Rowell denied that he regarded it as a resignation issue and instead, taking stock after the 27-9 victory with which the Springboks squared the series, he emphasised his determination to see it through to his return to South Africa in 12 months. 'There is no point in us turning up for the World Cup unless we are fit and fresh,' he said. 'When we get here next year we have to hit the ground running. If we do what we did this year, we won't be hanging around for long.'

England came on this tour within days of the completion of an averagely punishing season and lost four of their five matches in the lead-up to the first Test. They won only three of eight tour fixtures, a record Rowell yesterday put down to an excess of rugby over the past nine months.

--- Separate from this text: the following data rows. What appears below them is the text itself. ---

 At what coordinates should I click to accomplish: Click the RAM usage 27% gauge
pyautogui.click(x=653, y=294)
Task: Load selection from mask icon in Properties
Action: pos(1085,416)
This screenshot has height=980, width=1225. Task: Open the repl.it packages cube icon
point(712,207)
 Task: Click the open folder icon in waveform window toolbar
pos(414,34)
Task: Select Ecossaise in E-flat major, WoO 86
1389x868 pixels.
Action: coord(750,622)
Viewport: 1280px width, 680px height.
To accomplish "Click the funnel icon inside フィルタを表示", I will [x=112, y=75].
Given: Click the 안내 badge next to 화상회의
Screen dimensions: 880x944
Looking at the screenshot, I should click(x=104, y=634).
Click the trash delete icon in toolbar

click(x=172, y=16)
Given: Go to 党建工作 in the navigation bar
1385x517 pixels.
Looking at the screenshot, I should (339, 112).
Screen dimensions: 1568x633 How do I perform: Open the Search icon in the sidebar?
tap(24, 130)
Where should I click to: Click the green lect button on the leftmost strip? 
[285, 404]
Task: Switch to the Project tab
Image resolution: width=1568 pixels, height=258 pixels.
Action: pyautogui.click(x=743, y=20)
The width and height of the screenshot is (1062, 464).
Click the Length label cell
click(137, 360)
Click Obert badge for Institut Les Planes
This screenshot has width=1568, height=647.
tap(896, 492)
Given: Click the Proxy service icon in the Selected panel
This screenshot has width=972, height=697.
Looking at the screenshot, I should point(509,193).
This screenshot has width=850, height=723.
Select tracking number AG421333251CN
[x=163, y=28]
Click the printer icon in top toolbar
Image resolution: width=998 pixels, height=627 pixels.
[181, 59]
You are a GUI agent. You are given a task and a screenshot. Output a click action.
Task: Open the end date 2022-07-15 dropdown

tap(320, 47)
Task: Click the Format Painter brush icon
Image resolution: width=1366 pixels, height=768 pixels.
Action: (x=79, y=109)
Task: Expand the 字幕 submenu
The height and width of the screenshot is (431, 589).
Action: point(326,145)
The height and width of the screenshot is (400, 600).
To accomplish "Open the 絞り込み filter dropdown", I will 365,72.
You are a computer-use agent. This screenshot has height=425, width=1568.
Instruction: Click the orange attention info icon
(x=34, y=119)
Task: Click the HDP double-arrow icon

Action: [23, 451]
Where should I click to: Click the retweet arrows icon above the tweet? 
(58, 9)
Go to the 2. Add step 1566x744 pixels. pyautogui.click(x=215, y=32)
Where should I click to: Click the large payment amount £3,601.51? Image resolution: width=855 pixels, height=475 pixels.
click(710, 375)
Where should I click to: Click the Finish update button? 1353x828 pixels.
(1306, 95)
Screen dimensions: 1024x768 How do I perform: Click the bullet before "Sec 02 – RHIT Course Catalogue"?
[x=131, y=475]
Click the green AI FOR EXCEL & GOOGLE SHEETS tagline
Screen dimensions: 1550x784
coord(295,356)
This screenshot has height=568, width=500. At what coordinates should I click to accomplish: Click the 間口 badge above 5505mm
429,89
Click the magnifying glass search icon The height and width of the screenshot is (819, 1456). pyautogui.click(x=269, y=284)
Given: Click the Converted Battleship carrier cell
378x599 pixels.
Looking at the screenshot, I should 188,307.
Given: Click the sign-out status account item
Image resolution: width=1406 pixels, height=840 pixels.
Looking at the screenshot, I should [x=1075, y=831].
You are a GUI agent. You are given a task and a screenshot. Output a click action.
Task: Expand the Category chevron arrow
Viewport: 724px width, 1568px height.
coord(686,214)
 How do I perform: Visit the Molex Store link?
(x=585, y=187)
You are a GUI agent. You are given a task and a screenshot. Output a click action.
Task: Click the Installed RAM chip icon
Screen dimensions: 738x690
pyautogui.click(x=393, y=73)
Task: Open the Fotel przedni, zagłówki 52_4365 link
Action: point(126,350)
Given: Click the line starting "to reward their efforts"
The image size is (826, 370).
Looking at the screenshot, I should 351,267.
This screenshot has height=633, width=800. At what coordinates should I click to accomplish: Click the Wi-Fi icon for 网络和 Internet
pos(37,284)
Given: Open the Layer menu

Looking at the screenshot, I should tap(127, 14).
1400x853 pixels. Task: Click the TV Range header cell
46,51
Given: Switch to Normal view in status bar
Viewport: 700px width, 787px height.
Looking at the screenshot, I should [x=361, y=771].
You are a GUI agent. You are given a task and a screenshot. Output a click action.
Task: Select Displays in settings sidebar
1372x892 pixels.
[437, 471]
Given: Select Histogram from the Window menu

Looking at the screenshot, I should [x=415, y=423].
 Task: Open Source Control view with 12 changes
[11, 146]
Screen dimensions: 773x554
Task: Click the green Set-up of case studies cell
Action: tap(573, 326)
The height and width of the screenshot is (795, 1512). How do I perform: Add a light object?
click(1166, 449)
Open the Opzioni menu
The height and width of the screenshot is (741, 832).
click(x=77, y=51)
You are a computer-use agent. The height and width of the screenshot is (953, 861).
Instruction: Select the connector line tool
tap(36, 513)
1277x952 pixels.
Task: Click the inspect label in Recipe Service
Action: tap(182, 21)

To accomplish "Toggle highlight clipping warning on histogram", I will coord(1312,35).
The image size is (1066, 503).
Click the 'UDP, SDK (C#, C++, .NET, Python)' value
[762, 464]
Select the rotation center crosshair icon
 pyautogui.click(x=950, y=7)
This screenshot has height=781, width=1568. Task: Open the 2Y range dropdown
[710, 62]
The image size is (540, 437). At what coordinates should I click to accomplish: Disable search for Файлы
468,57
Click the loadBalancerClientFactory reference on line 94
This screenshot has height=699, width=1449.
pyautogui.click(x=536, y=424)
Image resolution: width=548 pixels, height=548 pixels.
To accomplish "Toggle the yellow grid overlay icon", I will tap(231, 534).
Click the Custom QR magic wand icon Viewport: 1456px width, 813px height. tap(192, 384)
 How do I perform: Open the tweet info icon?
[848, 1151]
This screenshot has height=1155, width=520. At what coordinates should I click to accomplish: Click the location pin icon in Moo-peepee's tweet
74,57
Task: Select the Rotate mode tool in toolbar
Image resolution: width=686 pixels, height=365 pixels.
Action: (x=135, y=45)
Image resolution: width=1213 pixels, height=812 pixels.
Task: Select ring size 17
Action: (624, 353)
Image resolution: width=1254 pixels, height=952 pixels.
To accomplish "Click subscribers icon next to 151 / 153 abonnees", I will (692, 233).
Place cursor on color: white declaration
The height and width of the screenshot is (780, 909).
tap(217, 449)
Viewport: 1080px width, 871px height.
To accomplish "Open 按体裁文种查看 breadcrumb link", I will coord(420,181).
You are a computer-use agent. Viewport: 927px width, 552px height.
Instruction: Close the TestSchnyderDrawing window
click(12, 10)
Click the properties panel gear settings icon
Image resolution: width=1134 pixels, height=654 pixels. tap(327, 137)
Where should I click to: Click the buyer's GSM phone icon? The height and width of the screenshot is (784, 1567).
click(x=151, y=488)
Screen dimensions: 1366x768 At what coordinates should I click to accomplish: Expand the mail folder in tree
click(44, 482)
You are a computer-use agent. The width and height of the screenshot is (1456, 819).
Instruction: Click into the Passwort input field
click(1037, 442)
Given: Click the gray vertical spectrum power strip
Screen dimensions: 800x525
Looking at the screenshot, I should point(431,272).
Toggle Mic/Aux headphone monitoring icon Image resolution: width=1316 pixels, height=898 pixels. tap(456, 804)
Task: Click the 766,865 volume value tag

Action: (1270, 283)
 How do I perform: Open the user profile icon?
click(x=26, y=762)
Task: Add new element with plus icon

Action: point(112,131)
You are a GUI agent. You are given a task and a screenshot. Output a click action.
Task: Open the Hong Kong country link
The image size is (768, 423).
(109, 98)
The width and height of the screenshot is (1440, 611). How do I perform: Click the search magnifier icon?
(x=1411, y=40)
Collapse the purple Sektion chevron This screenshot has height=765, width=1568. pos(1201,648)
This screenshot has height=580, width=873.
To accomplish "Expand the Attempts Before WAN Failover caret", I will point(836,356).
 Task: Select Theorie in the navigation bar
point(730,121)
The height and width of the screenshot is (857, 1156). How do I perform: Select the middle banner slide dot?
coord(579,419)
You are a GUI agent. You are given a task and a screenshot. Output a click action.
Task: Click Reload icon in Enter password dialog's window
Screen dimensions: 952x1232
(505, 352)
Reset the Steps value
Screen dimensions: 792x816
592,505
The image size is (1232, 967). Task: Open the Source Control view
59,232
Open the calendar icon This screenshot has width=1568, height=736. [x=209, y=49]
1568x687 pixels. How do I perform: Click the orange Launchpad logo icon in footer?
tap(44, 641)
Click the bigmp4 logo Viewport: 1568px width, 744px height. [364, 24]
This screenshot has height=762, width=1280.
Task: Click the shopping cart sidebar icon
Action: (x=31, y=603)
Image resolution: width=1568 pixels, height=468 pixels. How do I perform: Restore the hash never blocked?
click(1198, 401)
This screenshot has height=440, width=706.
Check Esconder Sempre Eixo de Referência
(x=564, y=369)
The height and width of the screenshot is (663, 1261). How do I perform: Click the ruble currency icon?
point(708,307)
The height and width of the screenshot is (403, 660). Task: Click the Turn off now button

The tour ended on an acid note when Louis Luyt, president of the South African RFU, complained that Will Carling, the England captain, had throughout the tour refused to shake his hand and bade a farewell to Rowell that was more of a good-riddance. The England manager has consistently poked fun at the omnipotent Luyt, who was determined to take his last chance to get his own back.

Rowell had wondered how the capacity of Ellis Park, Johannesburg, could be extended to 80,000 from the 70,000 which it will be by the World Cup, and Luyt said he had found the answer: stick big Jack on top of either the north or south stands and open his mouth. The jibe fell as flat as the top of Table Mountain with Luyt's Capetonian audience.